Arts & Culture
9:20 am
Tue January 14, 2014

UWM Rock Professor, Harley Historian Dies at 67

Martin Jack Rosenblum in his UWM offices
Martin Jack Rosenblum in his UWM offices
Credit Trapper Schoepp/UWM

Note: The memorial for Dr. Rosenblum has been changed to a new location on UWM's campus - the Helen Bader Concert Hall in the Helene Zelazo Center for the Performing Arts.

Noted Milwaukee rock and roll and Harley Davidson historian Martin Jack Rosenblum died over the weekend. He was 67.

He was the founder of UWM’s certificate program in rock and roll studies, launched in 2011.

“I started to realize that this thing we call rock and roll was certainly moving into a different artistic realm and very obviously moving from low to high culture and academia was not dealing with it,” Rosenblum told UWM's Media Milwaukee in 2012.

He also served as Senior Lecturer in Music History & Literature at UW-Milwaukee’s Peck School of the Arts, and was a favorite professor on campus. A 2012 feature on Rosenblum and the rock program by Lake Effect alum Trapper Schoepp describes him thusly:

Rosenblum has gained a reputation around UWM as not only a hands-on and enthusiastic professor, but also the cool professor. He can be spotted around campus in his round Lennon-style glasses, smoking hand rolled cigarettes, and wearing a black blazer even on the hottest of days.
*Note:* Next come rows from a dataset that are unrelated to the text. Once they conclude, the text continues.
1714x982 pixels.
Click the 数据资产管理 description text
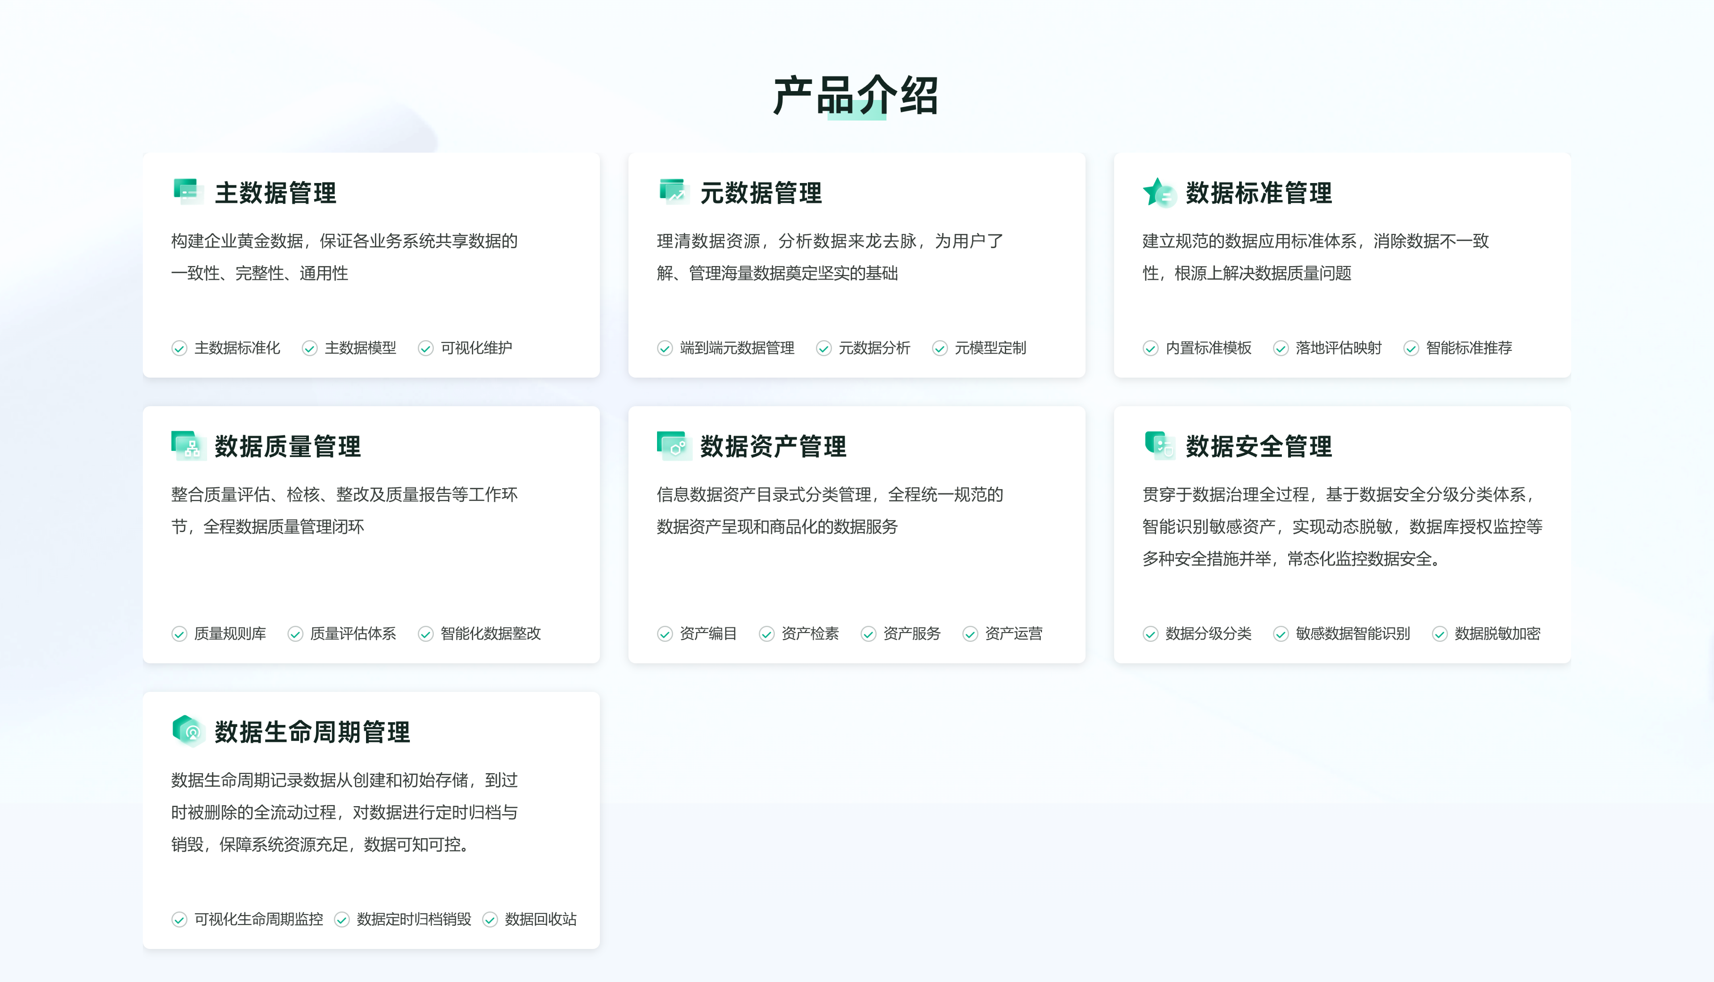pyautogui.click(x=829, y=511)
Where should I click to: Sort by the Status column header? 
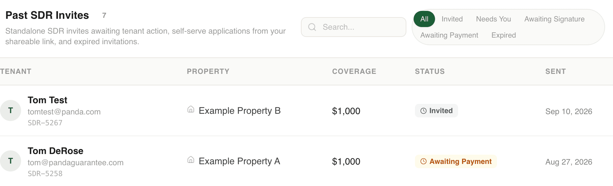coord(429,71)
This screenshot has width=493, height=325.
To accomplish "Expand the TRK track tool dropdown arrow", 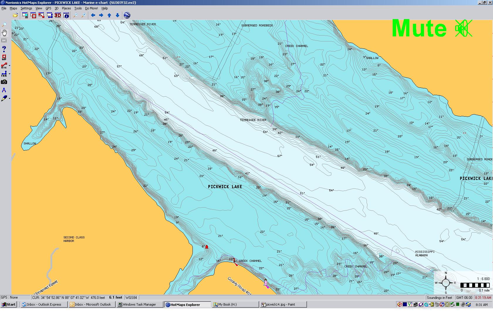I will pos(9,74).
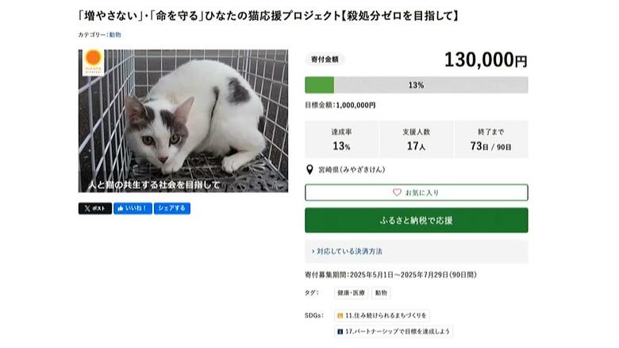Image resolution: width=619 pixels, height=348 pixels.
Task: Click the location pin icon beside 宮崎県
Action: (x=310, y=170)
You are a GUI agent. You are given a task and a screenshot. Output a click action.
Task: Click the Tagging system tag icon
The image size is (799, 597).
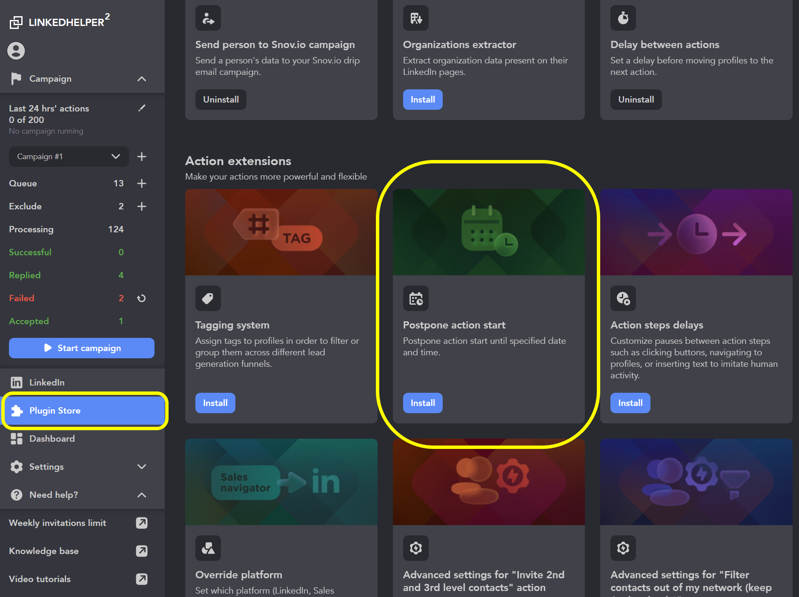(208, 298)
“Is there anyone more bad ass than Martin Jack Rosenblum," Zink asks. "He showed me that there was artistic value in the music that influenced me but also that there could be that same value in my own music.”

UWM graduate student Graham Marlowe says he often wonders where Rosenblum finds the energy to carry on the way he does.

“He was well into his 60's and yet he walked and talked like a still-hip sage from outer space,” Marlowe says.

Marlowe also noted Rosenblum’s unique teaching style.

“Instead of the traditional, pre-packaged boredom of ‘do readings, come in and listen to me disseminate the readings for you in a prescribed way’ classes, Marty ran his wide-ranging lectures like improvisational jazz performances,” he says.

He was also a prolific musician and songwriter, known as the "Holy Ranger." He served as a mentor and inspiration to many Milwaukee musicians and academics alike.

Rosenblum also served as historian for Harley-Davidson, and was the author of 20 books of poetry and more than a dozen CDs of original songs, including Walking Through, on which he sings and plays both guitar and harmonica.

A memorial for Rosenblum will be held this Thursday, January 16, at 3 PM at the Helen Bader Concert Hall in the Helene Zelazo Center for the Performing Arts.